* **WRITTEN PROBLEM**
Reproduce the material below word for word, starting at its first line and ending with the line that contains "Action: pyautogui.click(x=1031, y=63)", including both of those lines.

=== EXERCISE INPUTS ===

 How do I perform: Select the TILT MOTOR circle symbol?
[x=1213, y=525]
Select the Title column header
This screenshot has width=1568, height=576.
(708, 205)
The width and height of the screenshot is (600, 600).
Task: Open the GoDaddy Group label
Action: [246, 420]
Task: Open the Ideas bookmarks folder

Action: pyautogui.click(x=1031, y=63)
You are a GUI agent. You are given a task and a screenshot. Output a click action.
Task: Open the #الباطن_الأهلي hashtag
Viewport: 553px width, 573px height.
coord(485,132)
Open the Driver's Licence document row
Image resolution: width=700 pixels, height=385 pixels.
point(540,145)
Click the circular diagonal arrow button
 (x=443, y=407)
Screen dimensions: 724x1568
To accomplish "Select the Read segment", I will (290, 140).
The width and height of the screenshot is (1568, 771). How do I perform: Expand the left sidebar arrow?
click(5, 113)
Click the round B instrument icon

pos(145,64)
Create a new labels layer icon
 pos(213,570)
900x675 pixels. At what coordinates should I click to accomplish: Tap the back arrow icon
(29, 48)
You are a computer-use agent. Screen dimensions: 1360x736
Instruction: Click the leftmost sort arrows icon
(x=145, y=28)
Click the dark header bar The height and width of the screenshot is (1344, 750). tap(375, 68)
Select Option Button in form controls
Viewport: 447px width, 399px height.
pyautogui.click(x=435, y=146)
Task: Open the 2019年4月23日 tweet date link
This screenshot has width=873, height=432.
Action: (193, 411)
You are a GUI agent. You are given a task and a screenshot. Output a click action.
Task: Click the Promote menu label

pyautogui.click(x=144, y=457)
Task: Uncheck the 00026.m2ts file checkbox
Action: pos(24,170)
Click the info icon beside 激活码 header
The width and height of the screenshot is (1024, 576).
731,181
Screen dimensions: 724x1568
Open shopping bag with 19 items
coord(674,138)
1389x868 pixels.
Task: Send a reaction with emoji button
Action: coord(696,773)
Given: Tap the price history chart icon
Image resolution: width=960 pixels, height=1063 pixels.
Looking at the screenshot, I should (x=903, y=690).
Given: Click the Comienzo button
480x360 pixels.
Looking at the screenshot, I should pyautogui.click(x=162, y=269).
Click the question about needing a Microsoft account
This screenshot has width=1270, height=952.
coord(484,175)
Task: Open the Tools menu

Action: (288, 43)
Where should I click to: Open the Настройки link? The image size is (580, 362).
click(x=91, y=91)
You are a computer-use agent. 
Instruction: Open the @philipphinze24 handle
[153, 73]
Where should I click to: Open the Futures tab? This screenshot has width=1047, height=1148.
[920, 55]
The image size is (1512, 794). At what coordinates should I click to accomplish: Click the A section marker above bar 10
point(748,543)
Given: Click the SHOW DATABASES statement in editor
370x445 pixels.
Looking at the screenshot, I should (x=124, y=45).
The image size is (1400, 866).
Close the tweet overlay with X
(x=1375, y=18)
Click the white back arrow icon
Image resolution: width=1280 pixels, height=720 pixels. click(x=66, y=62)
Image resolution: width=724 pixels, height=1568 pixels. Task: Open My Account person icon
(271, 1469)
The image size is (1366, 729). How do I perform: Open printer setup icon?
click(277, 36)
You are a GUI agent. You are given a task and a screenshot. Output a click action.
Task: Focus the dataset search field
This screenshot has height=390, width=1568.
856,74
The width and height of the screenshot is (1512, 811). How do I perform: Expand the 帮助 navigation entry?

===

* **ANSWER TO THE EXERCISE**
 How do I perform: Select the TILT MOTOR circle symbol?
[x=1213, y=525]
Select the Title column header
This screenshot has width=1568, height=576.
(708, 205)
The width and height of the screenshot is (600, 600).
Task: Open the GoDaddy Group label
Action: [246, 420]
Task: Open the Ideas bookmarks folder

Action: pyautogui.click(x=1031, y=63)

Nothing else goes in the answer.